### [What is needed]
Rewrite the data below, changing every instance of "Kali Docs" to "Kali Tools" and leaving everything else unaltered.

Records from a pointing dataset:
------------

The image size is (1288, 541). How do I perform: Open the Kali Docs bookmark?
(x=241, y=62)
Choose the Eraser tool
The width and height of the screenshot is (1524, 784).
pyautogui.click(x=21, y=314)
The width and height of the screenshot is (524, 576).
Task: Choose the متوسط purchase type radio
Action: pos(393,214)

------------

### [Result for this exercise]
The image size is (1288, 541). How do I perform: Open the Kali Tools bookmark?
(x=241, y=62)
Choose the Eraser tool
The width and height of the screenshot is (1524, 784).
pyautogui.click(x=21, y=314)
The width and height of the screenshot is (524, 576).
Task: Choose the متوسط purchase type radio
Action: pos(393,214)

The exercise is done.